May 8 (Bloomberg) -- RSA Insurance Group Plc reported a 15 percent decline in revenue for the first quarter after the U.K.’s biggest non-life insurer by market value sold assets to bolster its balance sheet.
Net written premiums, a measure of sales, fell to 1.98 billion pounds ($3.4 billion) in the three months to March 31, compared with 2.3 billion pounds a year earlier, according to a statement today. The London-based company said it continues to expect full-year premiums to be 10 percent lower than in 2013.
“We have taken action to address underperforming portfolios, the results of which can be seen” in the numbers, said new Chief Executive Officer Stephen Hester in the statement. “Underlying premium and profit trends are generally in line with our expectations.”

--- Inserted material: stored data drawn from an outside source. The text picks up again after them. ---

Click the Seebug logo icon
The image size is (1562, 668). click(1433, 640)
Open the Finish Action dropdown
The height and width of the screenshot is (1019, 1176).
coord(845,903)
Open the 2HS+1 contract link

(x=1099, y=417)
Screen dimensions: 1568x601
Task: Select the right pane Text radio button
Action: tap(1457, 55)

Hester, the former CEO of Royal Bank of Scotland Group Plc, was hired in the wake of three profit warnings in the fourth quarter and an accounting scandal in Ireland. Since succeeding Simon Lee in February, he has overseen a $1.3 billion rights issue, scrapped the dividend and sold assets in Europe to restore the balance sheet.
RSA reported lower revenue across all its main markets including Scandinavia, Canada and Latin America. Net written premiums in the U.K. and western Europe, where most of the insurer’s restructuring of its business is taking place, tumbled 18 percent to 785 million pounds.
The insurer, which operates in 32 countries including the Middle East and Asia, has earmarked further assets sales this year.
PZU SA, central Europe’s largest insurer by market value, last month agreed to pay a combined 360 million euros ($501 million) for four of RSA’s businesses in Lithuania, Latvia, Estonia and Poland.
RSA’s shares have have jumped 21 percent this year, making it the best performing stock in the 20-member FTSE 350 Insurance Index. The stock sank 29 percent last year, erasing 1.3 billion pounds of market value. The shares were little changed at 98 pence in London trading at 8:28 a.m. today.